== Records for the task

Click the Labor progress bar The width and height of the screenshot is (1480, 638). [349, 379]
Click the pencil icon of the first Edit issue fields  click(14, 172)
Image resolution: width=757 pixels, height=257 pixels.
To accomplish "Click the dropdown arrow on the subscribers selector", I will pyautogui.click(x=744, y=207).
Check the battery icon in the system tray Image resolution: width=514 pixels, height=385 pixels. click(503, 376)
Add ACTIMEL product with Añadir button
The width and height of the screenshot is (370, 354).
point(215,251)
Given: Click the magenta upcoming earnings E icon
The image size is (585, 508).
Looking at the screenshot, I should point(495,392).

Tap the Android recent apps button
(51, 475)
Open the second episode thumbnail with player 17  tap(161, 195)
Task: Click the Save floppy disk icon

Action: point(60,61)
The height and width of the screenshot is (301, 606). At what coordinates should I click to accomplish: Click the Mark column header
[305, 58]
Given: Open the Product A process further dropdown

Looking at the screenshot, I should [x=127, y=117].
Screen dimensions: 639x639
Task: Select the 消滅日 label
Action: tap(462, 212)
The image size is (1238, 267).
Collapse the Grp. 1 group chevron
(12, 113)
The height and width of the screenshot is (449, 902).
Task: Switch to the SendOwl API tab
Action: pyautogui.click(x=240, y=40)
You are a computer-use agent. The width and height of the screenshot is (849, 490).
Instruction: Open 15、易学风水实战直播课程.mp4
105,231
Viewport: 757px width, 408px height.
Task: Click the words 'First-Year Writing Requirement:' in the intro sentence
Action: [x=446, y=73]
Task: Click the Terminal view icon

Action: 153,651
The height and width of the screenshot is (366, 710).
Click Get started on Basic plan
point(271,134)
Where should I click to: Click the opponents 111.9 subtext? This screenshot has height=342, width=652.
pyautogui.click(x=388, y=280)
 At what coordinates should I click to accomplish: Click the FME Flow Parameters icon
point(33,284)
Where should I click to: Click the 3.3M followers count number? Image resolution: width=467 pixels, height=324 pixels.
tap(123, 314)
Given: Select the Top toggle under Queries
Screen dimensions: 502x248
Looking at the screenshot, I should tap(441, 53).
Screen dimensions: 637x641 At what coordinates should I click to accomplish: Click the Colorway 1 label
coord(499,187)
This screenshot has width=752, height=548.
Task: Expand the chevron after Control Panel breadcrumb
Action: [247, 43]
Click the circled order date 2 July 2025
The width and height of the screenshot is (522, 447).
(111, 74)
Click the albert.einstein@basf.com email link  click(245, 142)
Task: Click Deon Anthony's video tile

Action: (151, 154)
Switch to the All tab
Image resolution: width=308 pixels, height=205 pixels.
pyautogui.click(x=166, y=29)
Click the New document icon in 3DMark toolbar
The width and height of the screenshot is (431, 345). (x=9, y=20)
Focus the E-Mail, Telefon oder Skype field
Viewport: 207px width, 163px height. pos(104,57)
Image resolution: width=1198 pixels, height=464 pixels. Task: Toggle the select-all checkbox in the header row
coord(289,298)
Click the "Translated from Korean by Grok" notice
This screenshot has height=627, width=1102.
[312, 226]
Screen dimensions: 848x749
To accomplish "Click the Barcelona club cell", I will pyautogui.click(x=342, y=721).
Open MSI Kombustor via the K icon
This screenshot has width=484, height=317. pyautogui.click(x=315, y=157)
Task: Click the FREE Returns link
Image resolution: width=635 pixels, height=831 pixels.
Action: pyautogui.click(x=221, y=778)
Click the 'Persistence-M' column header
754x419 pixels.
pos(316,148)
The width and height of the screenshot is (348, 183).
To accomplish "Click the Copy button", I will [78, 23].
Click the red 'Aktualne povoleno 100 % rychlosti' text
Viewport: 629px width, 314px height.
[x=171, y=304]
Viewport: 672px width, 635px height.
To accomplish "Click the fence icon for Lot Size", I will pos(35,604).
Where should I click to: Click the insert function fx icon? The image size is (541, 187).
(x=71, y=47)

====

Out of the data above, set down the lines from the one with "Given: Click the" to the one with "The height and width of the screenshot is (366, 710).", both included, exactly as written and with no additions.

* **Written response**
Given: Click the magenta upcoming earnings E icon
The image size is (585, 508).
Looking at the screenshot, I should point(495,392).

Tap the Android recent apps button
(51, 475)
Open the second episode thumbnail with player 17  tap(161, 195)
Task: Click the Save floppy disk icon

Action: point(60,61)
The height and width of the screenshot is (301, 606). At what coordinates should I click to accomplish: Click the Mark column header
[305, 58]
Given: Open the Product A process further dropdown

Looking at the screenshot, I should [x=127, y=117].
Screen dimensions: 639x639
Task: Select the 消滅日 label
Action: tap(462, 212)
The image size is (1238, 267).
Collapse the Grp. 1 group chevron
(12, 113)
The height and width of the screenshot is (449, 902).
Task: Switch to the SendOwl API tab
Action: pyautogui.click(x=240, y=40)
You are a computer-use agent. The width and height of the screenshot is (849, 490).
Instruction: Open 15、易学风水实战直播课程.mp4
105,231
Viewport: 757px width, 408px height.
Task: Click the words 'First-Year Writing Requirement:' in the intro sentence
Action: [x=446, y=73]
Task: Click the Terminal view icon

Action: 153,651
The height and width of the screenshot is (366, 710).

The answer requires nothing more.